## PAGINAFRAGMENT:
::::::::

#  > STAGE & RIGGING FORA >  > RIGGING FORUM - ONDERWERPEN & FOTO'S >  >  Certificaat gelezen?

## rinus bakker

Er wordt heel wat gepraat over certificeren enz. 
En allerlei mensen die zeggen dat ze een certificaat bij hun materiaal hebben.
Maar hoeveel mensen hebben die certificaten ook daadwerkelijk gelezen (of geprobeerd te lezen) en begrepen wat erin staat?
Volgens mij is er een enorme puist aan papier aanwezig in allerlei bureau's waar eigenlijk alleen maar windhandel mee gemoeid is = certiceren kost geld! 
Maar als je niet weet wat er eigenlijk staat (dus waar je voor betaald hebt!), hang je alsnog voor de rechter of de verzekeraar als er ooit iets mis mocht gaan!

* Hijsfijn!!!!!*

----------


## DidierB

ik weet niet hoe het in NL gesteld is, maar in belgië mag je in vrijwel elke expo-hal een keuring verwachten, en als je dan je certificaten van de rigging niet mee hebt kan je wel eens een probleem hebben.

Elke zichzelf respecterende firma laat trouwens minstens z'n rigging en elektro minimaal 1x per jaar keuren. Ok het is duur, maar je bent tenminste zeker van je materiaal.


Groeten,


Didier Beghin
Ampli bvba

----------


## rinus bakker

Hoi Didier,
de vraag was niet zozeer of je wel je certificaten bij je hebt, maar of je ook begrijpt wat er precies in beschreven staat.

Ik heb (Belgische) keuringsdocumenten gezien waarop letterlijk stond: "het 'item' was op het moment van de keuring niet beschikbaar want ergens verhuurd op lokatie."

::::::::

## BESCHIKBARE INFORMATIE:

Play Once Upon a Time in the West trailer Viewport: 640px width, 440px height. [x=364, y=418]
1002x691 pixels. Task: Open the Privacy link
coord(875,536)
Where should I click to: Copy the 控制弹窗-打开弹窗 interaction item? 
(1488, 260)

::::::::

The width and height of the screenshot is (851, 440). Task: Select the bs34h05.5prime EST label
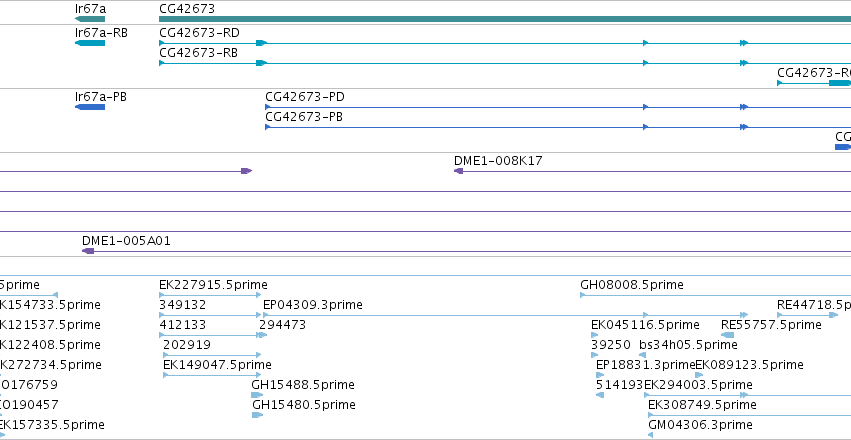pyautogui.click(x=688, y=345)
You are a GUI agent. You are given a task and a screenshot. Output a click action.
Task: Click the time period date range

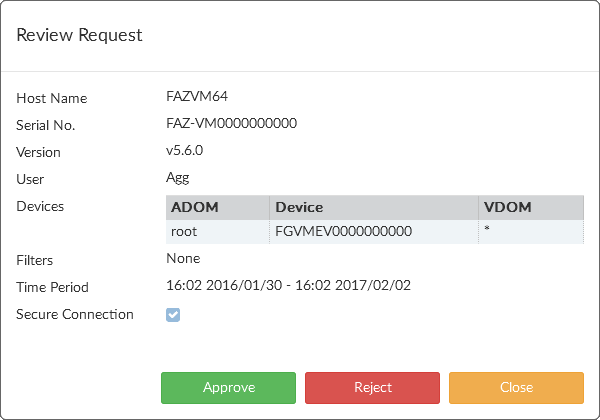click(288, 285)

::::::::

## OPDRACHTEN:
A. Beantwoord de volgende vragen over de forumdraad over certificaten:
(i) Wat mag je volgens DidierB in België in vrijwel elke expo-hal verwachten?
(ii) Hoe vaak laat elke zichzelf respecterende firma volgens DidierB minstens haar rigging en elektro keuren?
(iii) Waarom was het item volgens de Belgische keuringsdocumenten die rinus bakker zag niet beschikbaar?
B. Geef bij elke bewering aan of ze klopt met de forumdraad over certificaten. Antwoord met ja of nee en citeer letterlijk de woorden uit de forumdraad die de doorslag geven.
(i) DidierB vindt een jaarlijkse keuring goedkoop.
(ii) rinus bakker vraagt in zijn eerste bericht hoeveel mensen de certificaten daadwerkelijk gelezen hebben.
(iii) DidierB weet hoe het in Nederland geregeld is.
C. Schrijf het deel van de forumdraad over certificaten dat begint met de woorden "Didier Beghin" en eindigt met "in beschreven staat." opnieuw op, en vervang daarin "certificaten" door "keuringsrapporten".

## ANTWOORDEN PER OPDRACHT:
A.
(i) Een keuring.
(ii) Minimaal 1x per jaar.
(iii) Het was ergens verhuurd op lokatie.

B.
(i) Nee: "Ok het is duur"
(ii) Ja: "Maar hoeveel mensen hebben die certificaten ook daadwerkelijk gelezen (of geprobeerd te lezen) en begrepen wat erin staat?"
(iii) Nee: "ik weet niet hoe het in NL gesteld is"

C.
Didier Beghin
Ampli bvba

----------


## rinus bakker

Hoi Didier,
de vraag was niet zozeer of je wel je keuringsrapporten bij je hebt, maar of je ook begrijpt wat er precies in beschreven staat.